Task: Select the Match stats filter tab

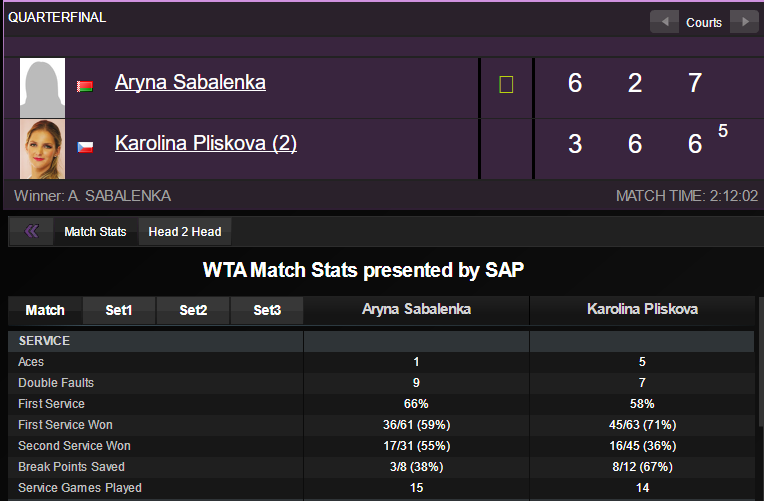Action: [x=45, y=310]
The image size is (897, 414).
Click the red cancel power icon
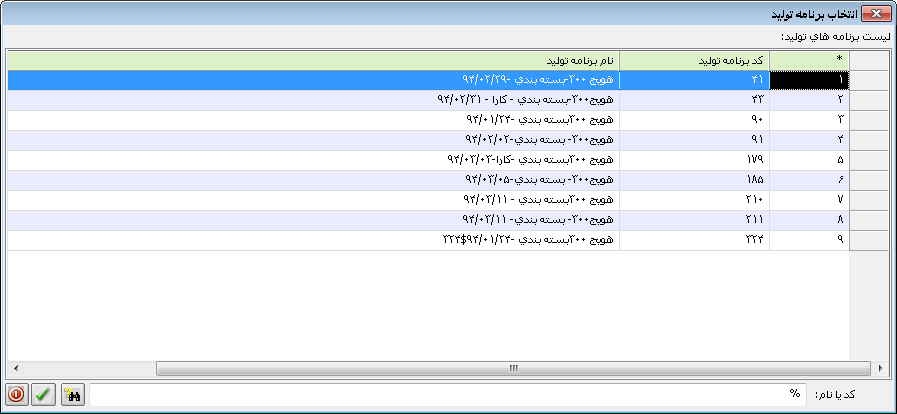point(16,394)
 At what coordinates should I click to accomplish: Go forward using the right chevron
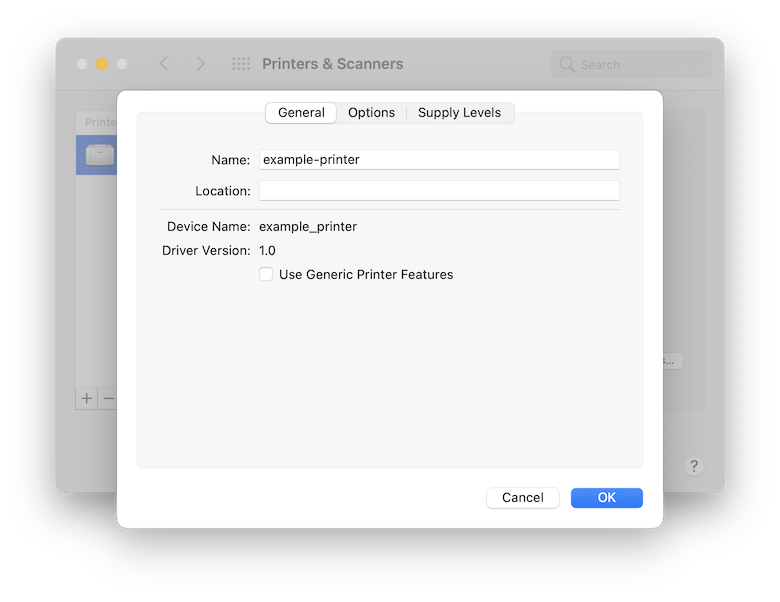pos(200,64)

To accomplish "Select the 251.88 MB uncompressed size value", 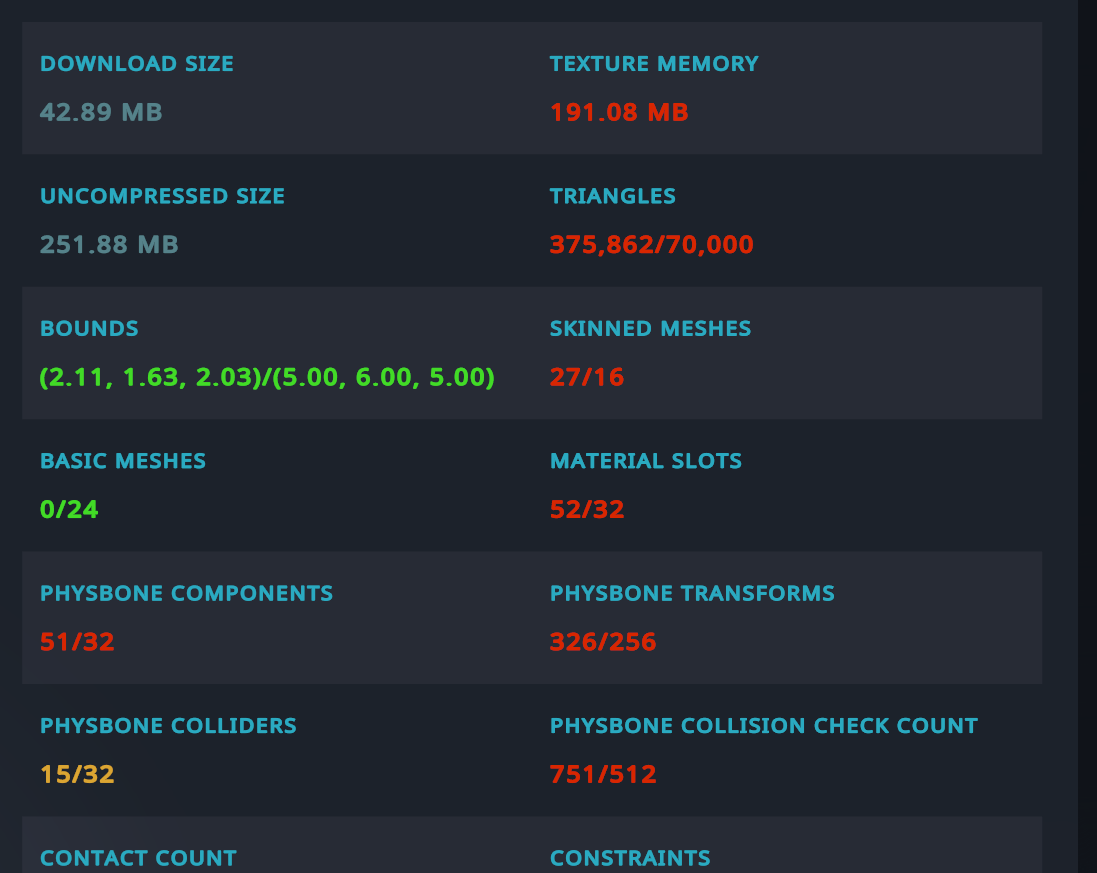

**********

▶ _THE TASK_:
Leave out the pictures and return the listing exactly.

▶ _RESPONSE TO THE EXERCISE_:
Task: Select the Match stats filter tab

Action: [x=45, y=310]
The image size is (897, 414).
Click the red cancel power icon
point(16,394)
 At what coordinates should I click to accomplish: Go forward using the right chevron
pos(200,64)

To accomplish "Select the 251.88 MB uncompressed size value", 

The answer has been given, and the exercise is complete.